I read up on the economy as much as I can without being obsessive about it. I've been reading about inflation mostly via The Economist, but also through political and social commentators and activists like Gaslit Nation

The Economist does good coverage on a lot of issues, but mostly they make me chuckle when I read these pieces. I picture a lot of people scratching their heads, thinking, "All things being equal, raising interest rates really should work, so why are we still stuck?" Sarah Kendzior and Andrea Chalupa are not economists, but when it comes up, they are focused on one aspect -- labor -- and frankly I think they've called it: unemployment is so low because the population of people who would have been working before have been disproportionately affected by COVID. In other words, a number of the COVID dead or disabled were those removed from the workforce.

They don't say this, but I do: economists are willfully blind if they're ignoring that fact, and they are bordering on monstrous if they want to suggest that the stimulus money so many governments spent is what's keeping people out of work. For some bizarre reason, my family got those benefits too, even though my husband was able to work the whole time. I have a sense of how much those benefits were worth, and it's laughable to suggest that as rents are going up and the cost of food is going up that somehow people are able to justify staying out of work because of, at most, a couple of thousand dollars they received a year and a half ago. There were some people who were able to pay down debts with that money, and that probably gave them a little breathing room, but we're past that. 


If people aren't applying for jobs, it's because the people aren't there to do so.

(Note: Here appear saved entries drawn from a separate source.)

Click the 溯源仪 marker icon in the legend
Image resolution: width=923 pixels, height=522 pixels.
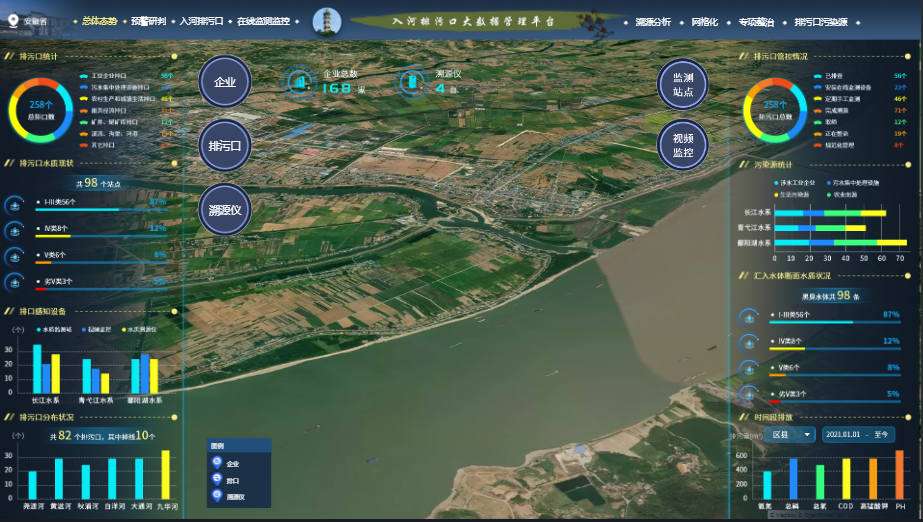[217, 496]
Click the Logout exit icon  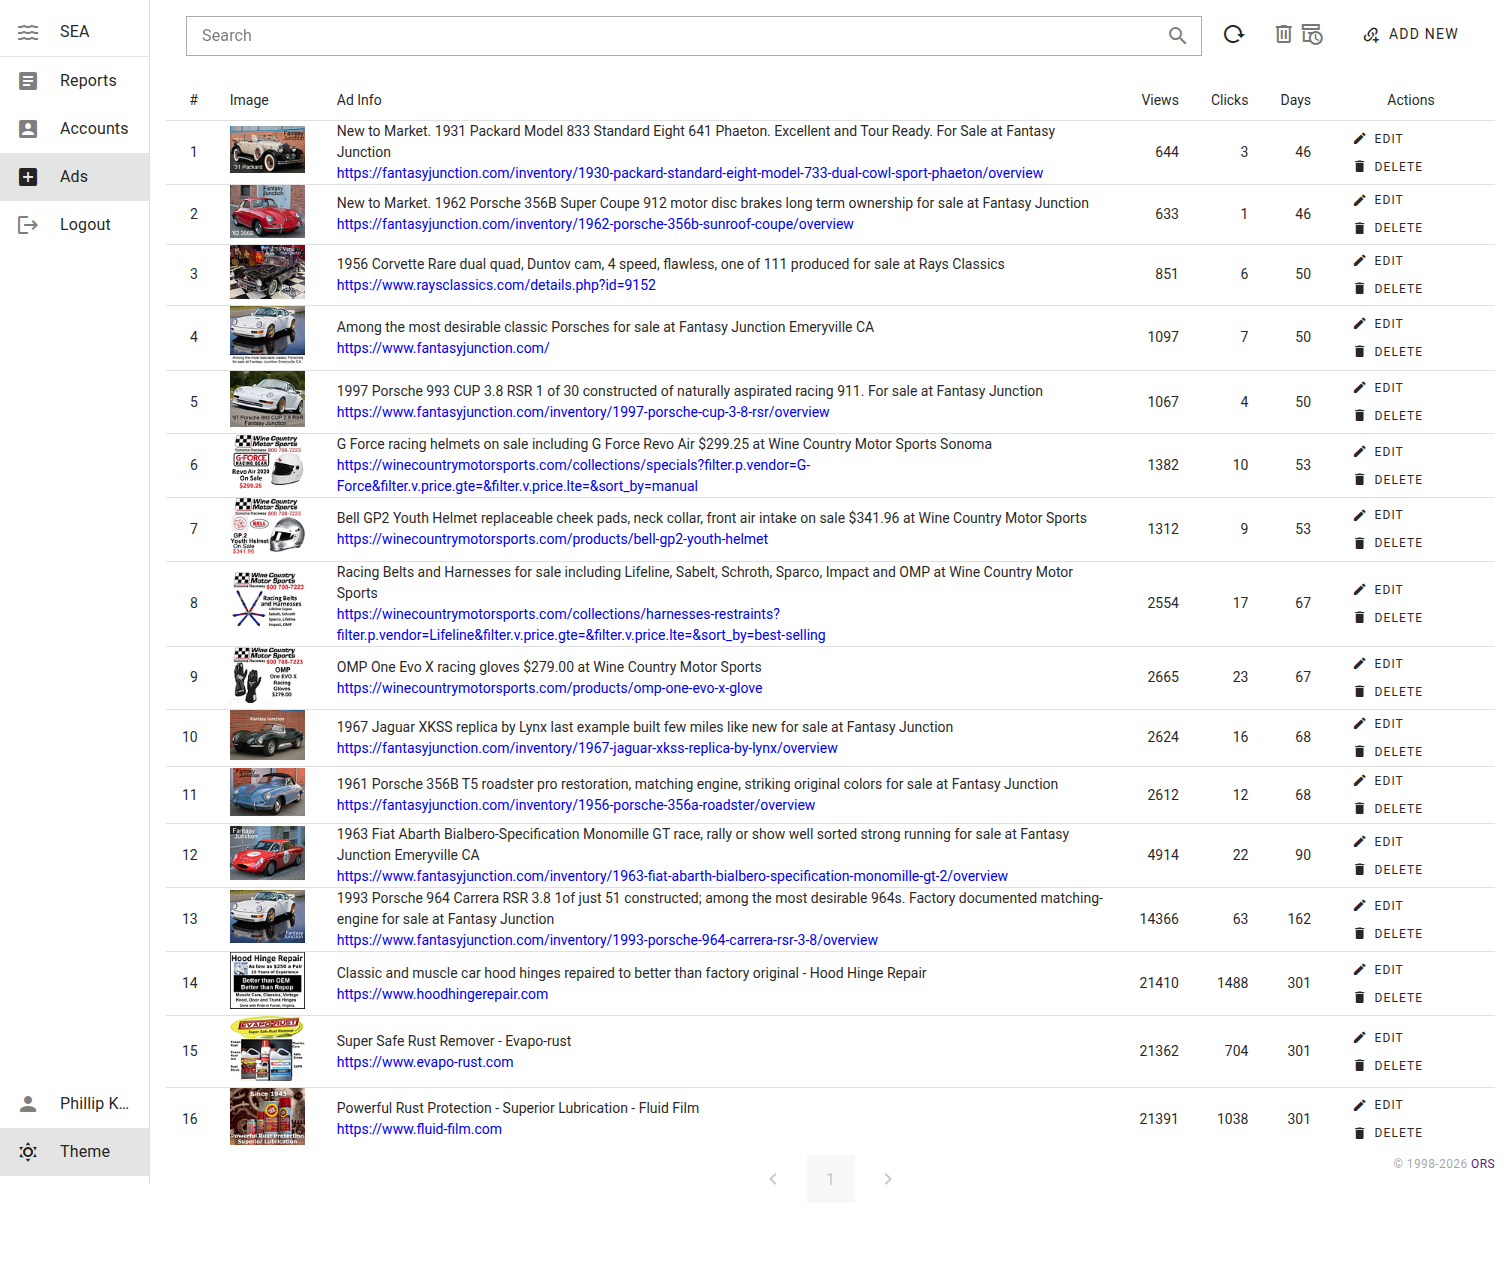28,224
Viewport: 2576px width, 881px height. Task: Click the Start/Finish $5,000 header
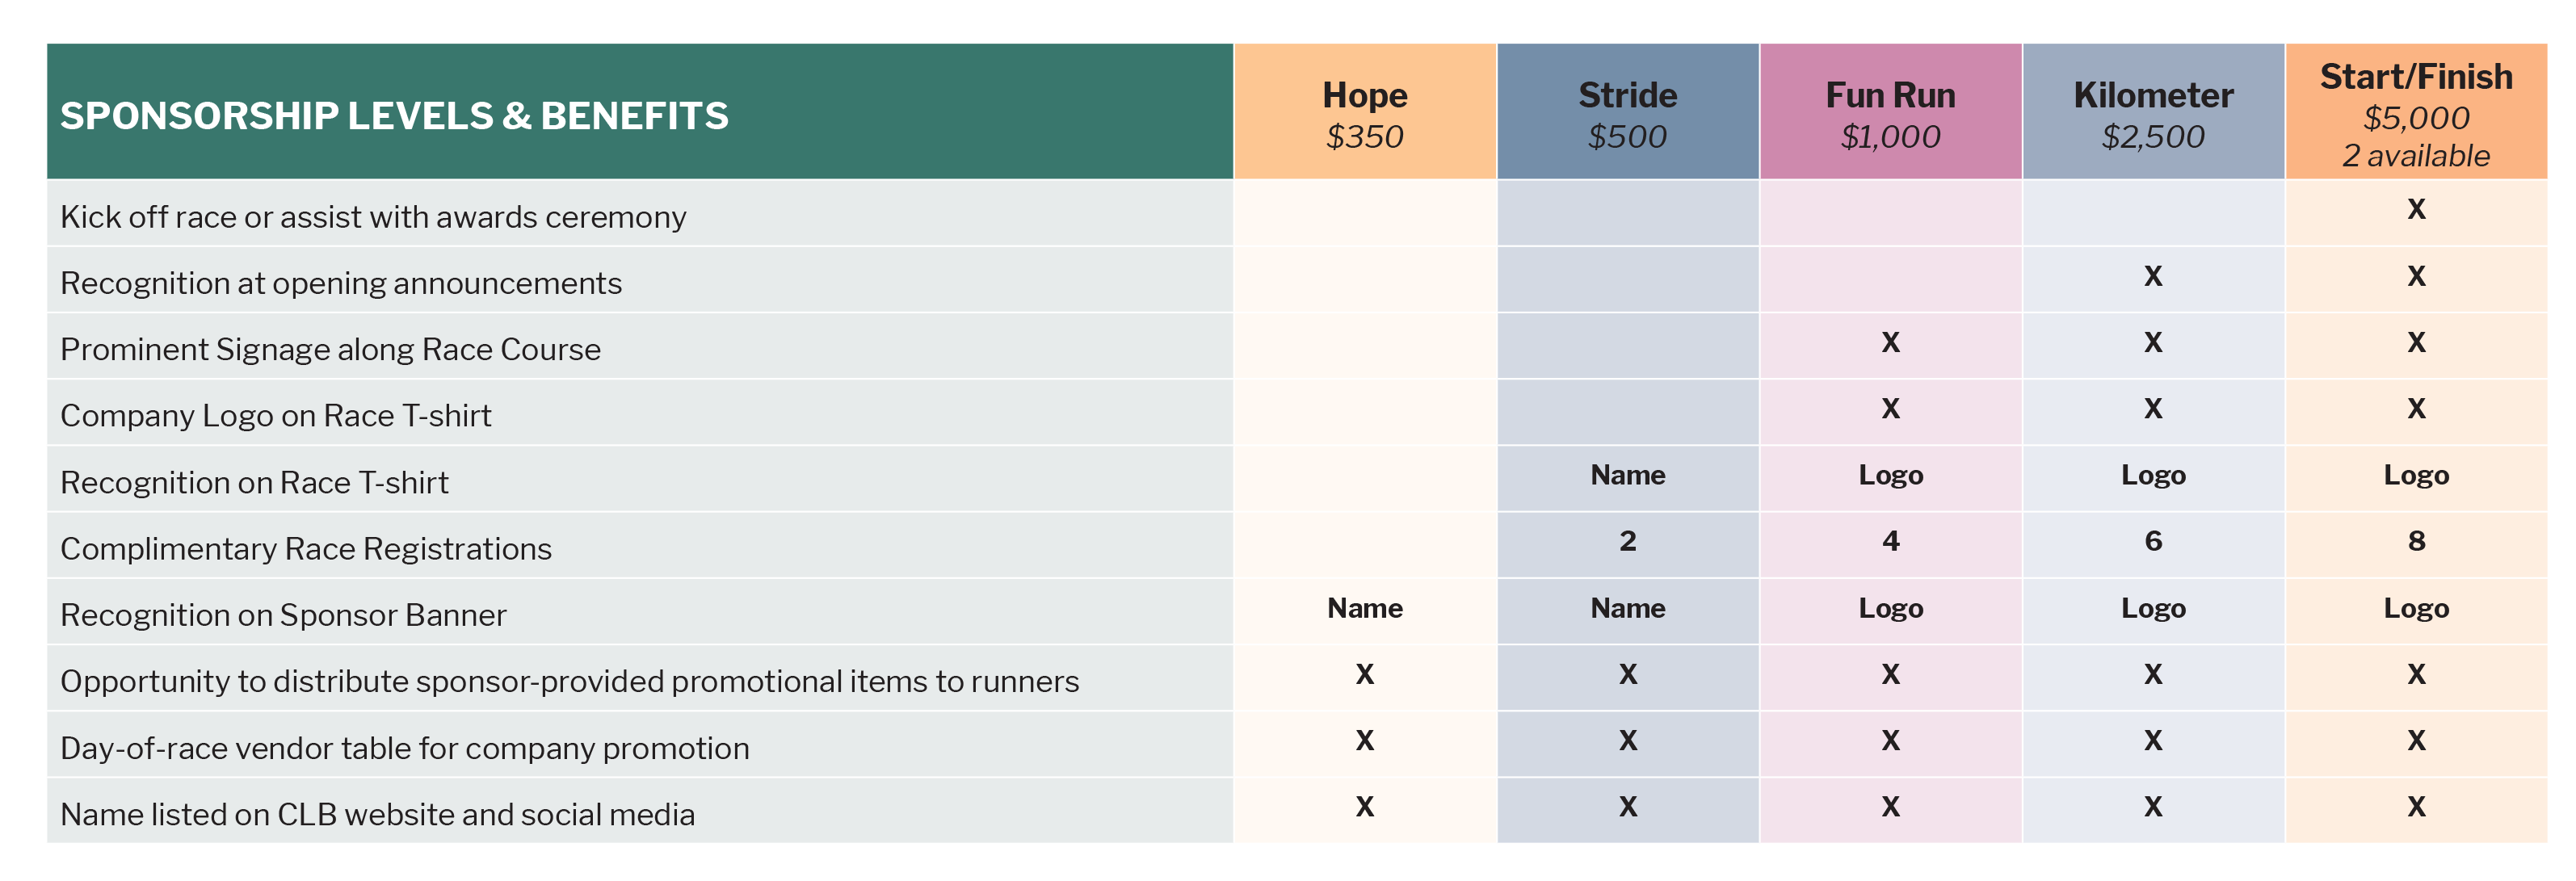(2416, 114)
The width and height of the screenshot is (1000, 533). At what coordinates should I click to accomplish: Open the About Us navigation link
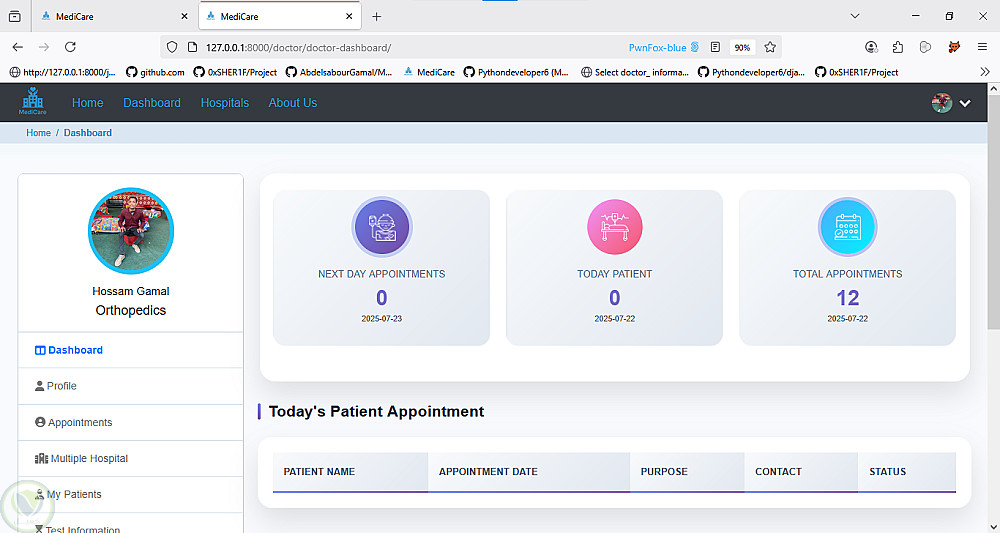point(293,103)
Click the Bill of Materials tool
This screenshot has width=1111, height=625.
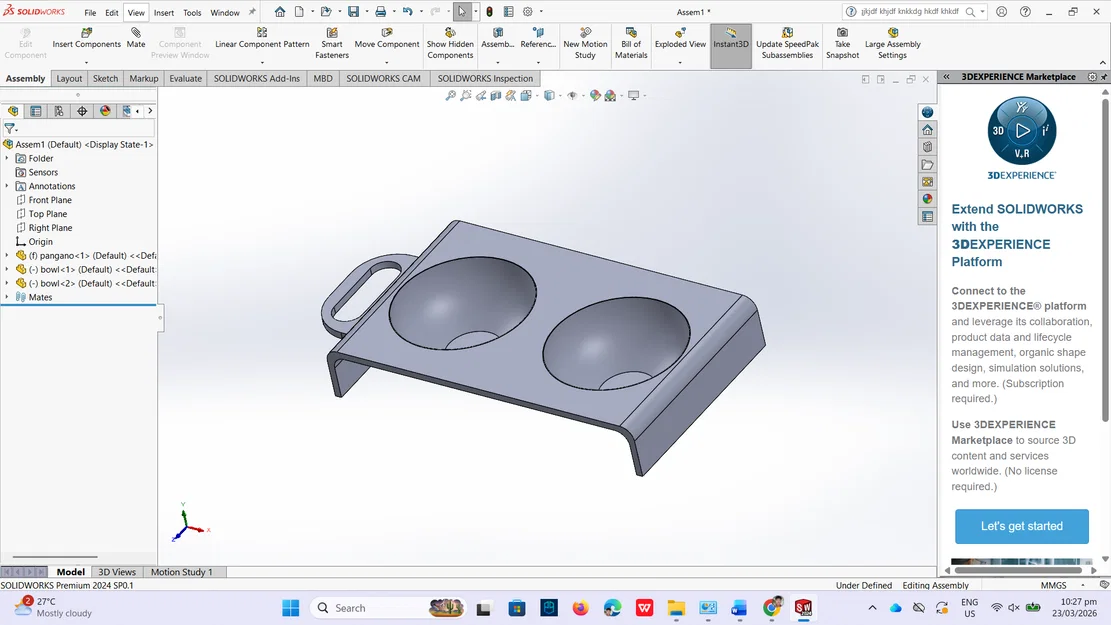(x=631, y=40)
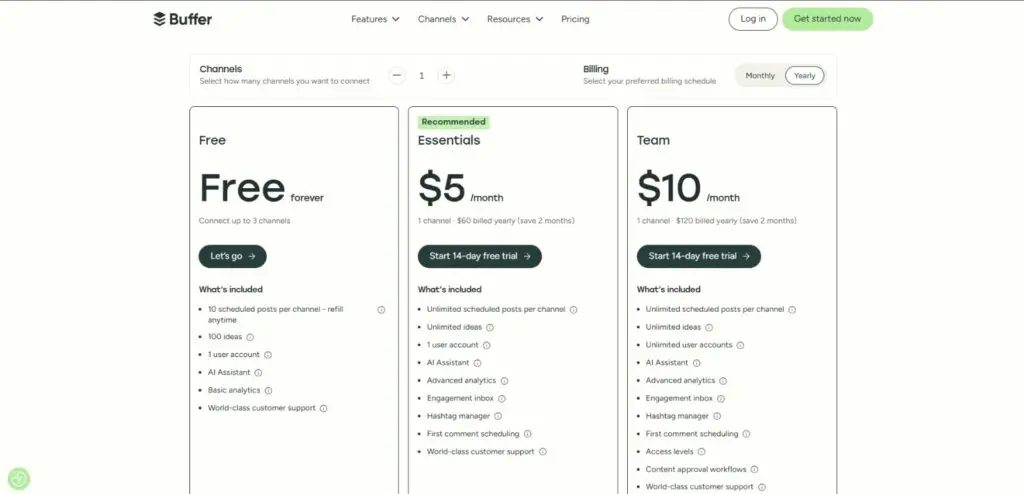Expand the Resources dropdown menu
The height and width of the screenshot is (494, 1024).
515,19
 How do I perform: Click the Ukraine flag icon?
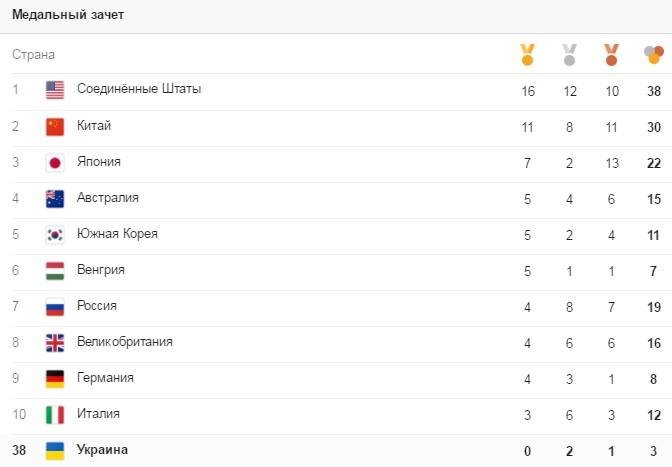click(x=55, y=450)
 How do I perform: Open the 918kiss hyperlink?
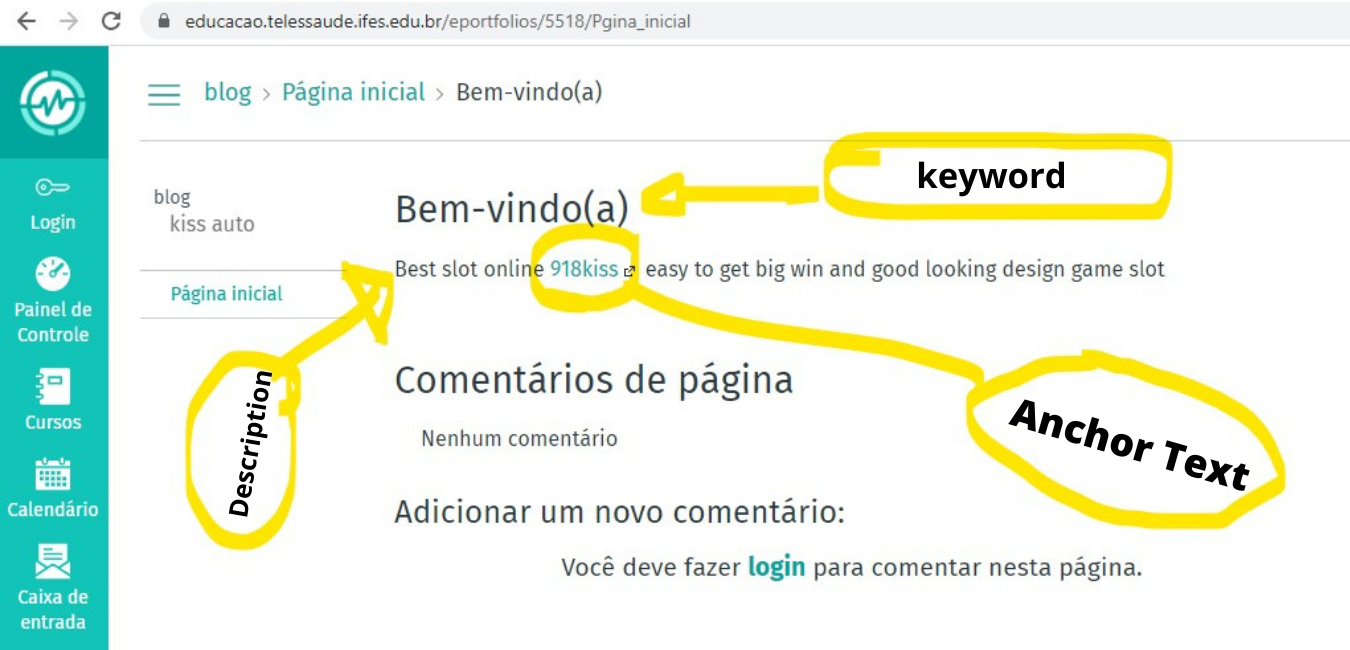click(x=584, y=269)
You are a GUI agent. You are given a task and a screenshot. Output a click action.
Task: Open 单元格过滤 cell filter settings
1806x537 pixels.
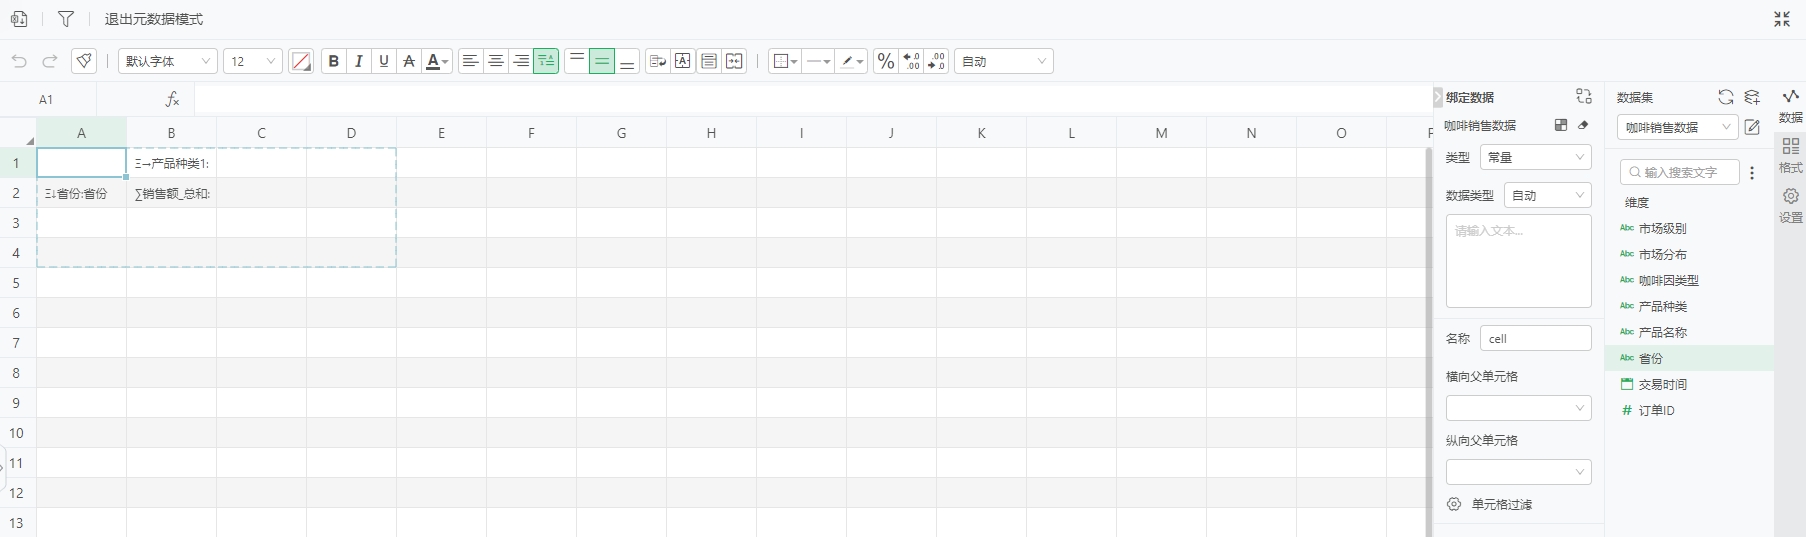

The fact that we are doubling down on reducing immigration in the midst of that is only going to make the problem worse.

It should also be said that the benefits wage earners are getting now are, frankly, long overdue. The average wage has not kept up with the cost of living for decades, and if people are feeling the pinch of having to make up (some of) the difference now, this is part of what labor activists were warning about.

But let's not pretend that economics is a science. It is at best a description of "the market", and the market is filled with human beings. On average they're making rational decisions, but please define "rationality" when we live through a deadly pandemic, massive political instability on a global scale (January 2021 insurrection in the US, Russia's vicious war of aggression against Ukraine, growing aggression by North Korea, an increasingly unpredictable and genocidal China, an absolutely erratic wannabe dictator in Turkey, a chauvinistic, bigoted populist leader in India, the environmental and humanitarian depredations of former Brazilian strongman Bolsanaro...someone needs to explain to me why Africa gets all of the ink for problems with dictators and corruption), and the continuing state aggression against BIPOC people all over the world. 

It's a lot to expect that people are going to be logical actors making rational decisions if their time scale is surviving the present, unknown moment and tomorrow seems like a luxury. And it shouldn't be a surprise at all that people are going to treat money and goods like the bricks of a protective fortress, either hoarding it so they'll never have to worry about deprivation, or spending it to prove that everything is the Normal they idealized before disaster struck.

Which is all to say: of course economists don't know what the hell is going on and how to end inflation, because we are in uncharted territory. 

I'll echo Kendzior and Chalupa and advise people to be decent to each other -- sharing what we have could mean the difference for someone else's prospects for survival -- and read up on historical analogues. What were they doing during the 1918 Spanish Flu oubreak? How did people survive the initial onslaughts of smallpox? What mistakes were made when the bubonic plague first spread? Discover your history, and learn from it. History isn't a map, but at least it can be a guide.